Retype the records in full, and please keep the pictures out of the copy.

==============================

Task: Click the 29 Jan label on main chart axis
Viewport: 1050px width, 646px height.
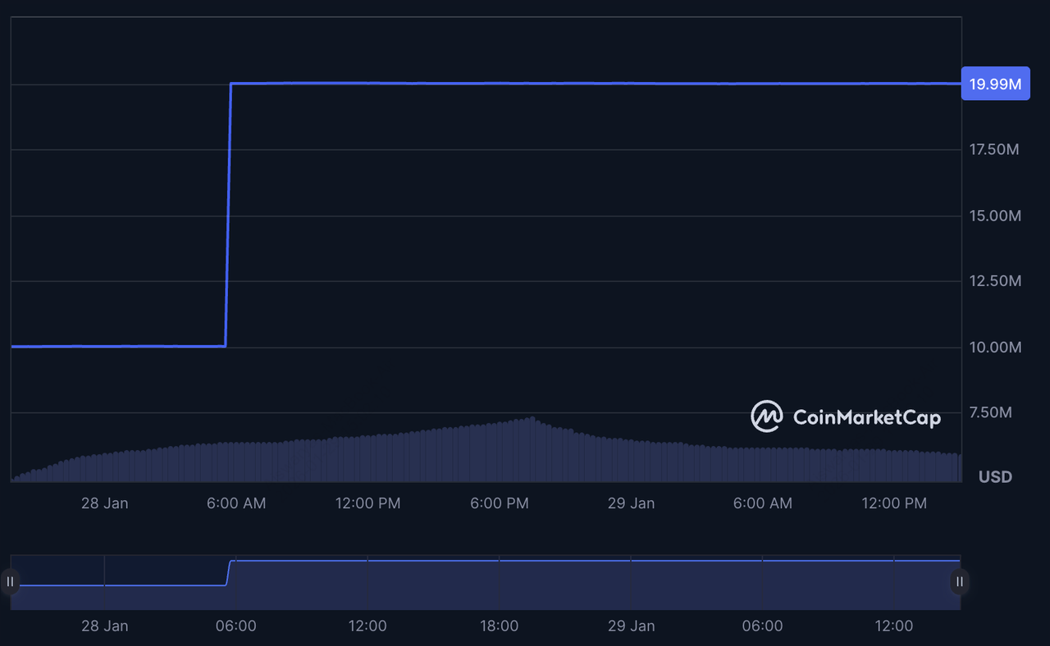Action: (x=631, y=503)
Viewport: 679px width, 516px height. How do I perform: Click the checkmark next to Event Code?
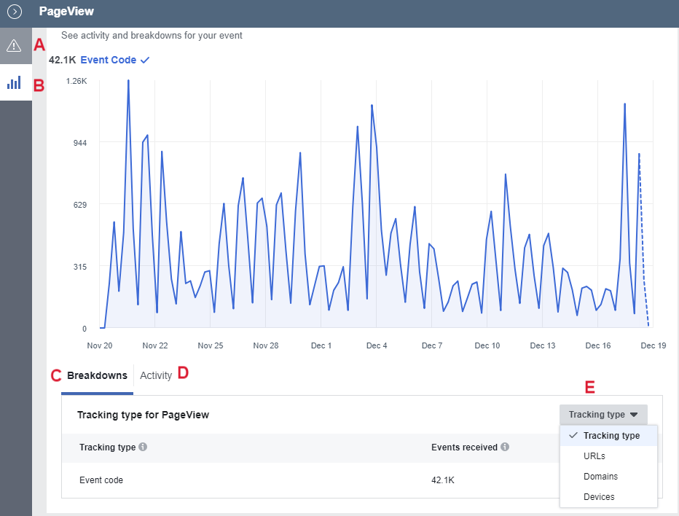coord(145,60)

==============================

(RESULT FOR THIS TASK)
Task: Click the 29 Jan label on main chart axis
Viewport: 1050px width, 646px height.
Action: (x=631, y=503)
Viewport: 679px width, 516px height. How do I perform: Click the checkmark next to Event Code?
coord(145,60)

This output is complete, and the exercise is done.